TEXT SHOWN below:

QUALIFY in SQL

Using the QUALIFY keyword in SQL.
Published

April 22, 2025

Last year, while starting to use Snowflake, I discovered the QUALIFY keyword in SQL.

QUALIFY filters results based on a window function. It’s not part of the SQL standard and so won’t be supported in all SQL engines, but I think it has good coverage in some of the newer ones.

Let’s say we have an employees table, courtesy of ChatGPT:

┌────┬─────────┬─────────────┬────────┐
id ┆ name    ┆ department  ┆ salary │
╞════╪═════════╪═════════════╪════════╡
1 ┆ Alice   ┆ Engineering ┆  70000
2 ┆ Bob     ┆ Engineering ┆  72000
3 ┆ Charlie ┆ HR          ┆  65000
4 ┆ Diana   ┆ HR          ┆  68000
5 ┆ Eve     ┆ Engineering ┆  71000
└────┴─────────┴─────────────┴────────┘

We want to find the top earner for each department. With QUALIFY, the query becomes concise:

SELECT * 
FROM employees
QUALIFY RANK() OVER (PARTITION BY department ORDER BY salary DESC) = 1;

Here, RANK() ranks employees within each department by salary, and QUALIFY filters the results to show only the top earner in each department.

End of TEXT SHOWN.
GIVEN DATA below:

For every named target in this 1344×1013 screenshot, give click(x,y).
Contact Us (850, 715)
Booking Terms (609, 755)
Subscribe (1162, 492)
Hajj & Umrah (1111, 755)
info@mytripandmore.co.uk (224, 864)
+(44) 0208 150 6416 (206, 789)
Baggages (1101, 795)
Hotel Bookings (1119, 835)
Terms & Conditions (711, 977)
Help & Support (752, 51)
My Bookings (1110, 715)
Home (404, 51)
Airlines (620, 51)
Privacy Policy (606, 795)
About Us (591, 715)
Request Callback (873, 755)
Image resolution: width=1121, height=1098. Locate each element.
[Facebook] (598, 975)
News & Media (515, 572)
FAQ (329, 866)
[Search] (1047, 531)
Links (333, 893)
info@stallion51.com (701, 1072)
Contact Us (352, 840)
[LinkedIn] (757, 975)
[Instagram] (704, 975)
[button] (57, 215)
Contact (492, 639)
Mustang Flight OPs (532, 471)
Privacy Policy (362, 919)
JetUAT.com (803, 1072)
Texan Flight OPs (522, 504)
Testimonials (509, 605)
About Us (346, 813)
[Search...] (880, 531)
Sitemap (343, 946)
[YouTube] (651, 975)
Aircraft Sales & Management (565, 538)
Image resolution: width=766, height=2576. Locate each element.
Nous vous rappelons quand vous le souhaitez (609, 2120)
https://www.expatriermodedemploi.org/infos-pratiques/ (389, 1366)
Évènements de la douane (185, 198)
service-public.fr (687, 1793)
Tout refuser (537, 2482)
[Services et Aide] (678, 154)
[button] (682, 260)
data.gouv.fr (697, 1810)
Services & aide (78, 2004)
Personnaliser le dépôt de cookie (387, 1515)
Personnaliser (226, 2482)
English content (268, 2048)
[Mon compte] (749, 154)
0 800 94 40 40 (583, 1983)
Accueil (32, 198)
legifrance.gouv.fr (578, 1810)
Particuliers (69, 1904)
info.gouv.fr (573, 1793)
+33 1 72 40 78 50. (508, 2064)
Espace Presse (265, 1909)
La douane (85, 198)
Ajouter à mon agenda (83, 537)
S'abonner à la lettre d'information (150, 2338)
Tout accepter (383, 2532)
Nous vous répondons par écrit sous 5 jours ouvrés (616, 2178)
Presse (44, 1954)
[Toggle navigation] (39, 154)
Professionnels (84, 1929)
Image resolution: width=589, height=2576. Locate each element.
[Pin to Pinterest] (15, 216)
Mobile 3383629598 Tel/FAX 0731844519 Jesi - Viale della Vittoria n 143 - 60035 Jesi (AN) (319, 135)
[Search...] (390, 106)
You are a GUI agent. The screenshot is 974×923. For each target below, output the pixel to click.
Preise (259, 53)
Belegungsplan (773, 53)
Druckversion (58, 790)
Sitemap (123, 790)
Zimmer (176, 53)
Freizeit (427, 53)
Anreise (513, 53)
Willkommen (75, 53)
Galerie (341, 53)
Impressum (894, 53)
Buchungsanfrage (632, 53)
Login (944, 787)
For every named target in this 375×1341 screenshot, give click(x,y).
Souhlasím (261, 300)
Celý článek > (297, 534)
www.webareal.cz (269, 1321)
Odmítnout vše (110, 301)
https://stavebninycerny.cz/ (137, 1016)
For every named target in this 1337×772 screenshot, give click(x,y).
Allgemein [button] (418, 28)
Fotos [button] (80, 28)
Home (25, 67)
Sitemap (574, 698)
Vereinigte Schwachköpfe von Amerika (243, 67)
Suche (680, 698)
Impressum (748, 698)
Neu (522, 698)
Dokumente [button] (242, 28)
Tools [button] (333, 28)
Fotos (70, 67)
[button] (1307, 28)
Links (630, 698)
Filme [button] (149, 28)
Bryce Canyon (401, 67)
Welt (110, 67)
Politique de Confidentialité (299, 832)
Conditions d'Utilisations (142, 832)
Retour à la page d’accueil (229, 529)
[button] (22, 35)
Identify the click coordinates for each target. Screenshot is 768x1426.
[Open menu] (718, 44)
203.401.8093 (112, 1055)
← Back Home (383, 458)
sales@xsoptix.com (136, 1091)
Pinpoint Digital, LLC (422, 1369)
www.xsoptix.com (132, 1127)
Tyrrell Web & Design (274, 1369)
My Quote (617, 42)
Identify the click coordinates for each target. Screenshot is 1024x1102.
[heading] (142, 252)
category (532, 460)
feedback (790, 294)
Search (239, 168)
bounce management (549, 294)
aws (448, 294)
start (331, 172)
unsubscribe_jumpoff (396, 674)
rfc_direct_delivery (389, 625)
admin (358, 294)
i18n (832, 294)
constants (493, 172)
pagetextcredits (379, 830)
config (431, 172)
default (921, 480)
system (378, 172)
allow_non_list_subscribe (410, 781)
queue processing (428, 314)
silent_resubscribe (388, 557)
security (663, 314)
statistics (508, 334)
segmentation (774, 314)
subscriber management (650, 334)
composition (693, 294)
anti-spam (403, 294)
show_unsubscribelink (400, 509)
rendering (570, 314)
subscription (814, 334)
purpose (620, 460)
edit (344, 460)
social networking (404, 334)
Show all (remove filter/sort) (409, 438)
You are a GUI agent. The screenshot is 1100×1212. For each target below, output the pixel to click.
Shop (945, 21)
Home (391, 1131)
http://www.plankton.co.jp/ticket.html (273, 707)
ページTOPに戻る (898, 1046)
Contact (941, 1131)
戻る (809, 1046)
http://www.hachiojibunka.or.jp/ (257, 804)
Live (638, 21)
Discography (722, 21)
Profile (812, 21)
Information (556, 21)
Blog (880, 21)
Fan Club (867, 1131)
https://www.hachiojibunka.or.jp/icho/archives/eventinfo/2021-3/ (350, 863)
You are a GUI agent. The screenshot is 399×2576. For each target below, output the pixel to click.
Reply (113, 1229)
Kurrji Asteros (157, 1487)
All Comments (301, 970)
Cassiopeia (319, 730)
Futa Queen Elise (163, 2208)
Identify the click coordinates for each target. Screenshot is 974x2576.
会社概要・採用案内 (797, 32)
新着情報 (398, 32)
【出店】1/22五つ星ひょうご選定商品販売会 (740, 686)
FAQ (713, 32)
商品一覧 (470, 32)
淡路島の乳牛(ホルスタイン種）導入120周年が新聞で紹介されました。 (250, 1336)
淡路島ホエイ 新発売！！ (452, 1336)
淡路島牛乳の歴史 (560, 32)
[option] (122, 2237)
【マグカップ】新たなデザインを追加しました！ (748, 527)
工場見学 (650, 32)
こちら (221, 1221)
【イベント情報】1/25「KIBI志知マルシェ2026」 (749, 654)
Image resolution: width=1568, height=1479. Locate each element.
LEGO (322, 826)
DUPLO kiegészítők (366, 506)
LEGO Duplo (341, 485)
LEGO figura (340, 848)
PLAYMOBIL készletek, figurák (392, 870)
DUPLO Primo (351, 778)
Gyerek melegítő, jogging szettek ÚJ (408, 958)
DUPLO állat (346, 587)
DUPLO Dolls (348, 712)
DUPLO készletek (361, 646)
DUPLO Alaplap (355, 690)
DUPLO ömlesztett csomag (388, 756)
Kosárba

End of GIVEN DATA.

== YOUR TASKS ==
(1) Decide whether each statement agrees with the article on QUALIFY, answering yes or no and quoting the words from the article that settle it: (a) QUALIFY is part of the SQL standard. (b) The writer came across QUALIFY while starting to use Snowflake. (c) The employees table came from ChatGPT.
(2) According to the article on QUALIFY, what does QUALIFY filter results based on?
(3) Please pull from the article on QUALIFY the passage that starts at the words "April 22, 2025" and stops after "the newer ones.".

== WRITTEN ANSWERS ==
(1)
(a) No: "It’s not part of the SQL standard"
(b) Yes: "while starting to use Snowflake, I discovered the QUALIFY keyword in SQL"
(c) Yes: "courtesy of ChatGPT"

(2) A window function.

(3)
April 22, 2025

Last year, while starting to use Snowflake, I discovered the QUALIFY keyword in SQL.

QUALIFY filters results based on a window function. It’s not part of the SQL standard and so won’t be supported in all SQL engines, but I think it has good coverage in some of the newer ones.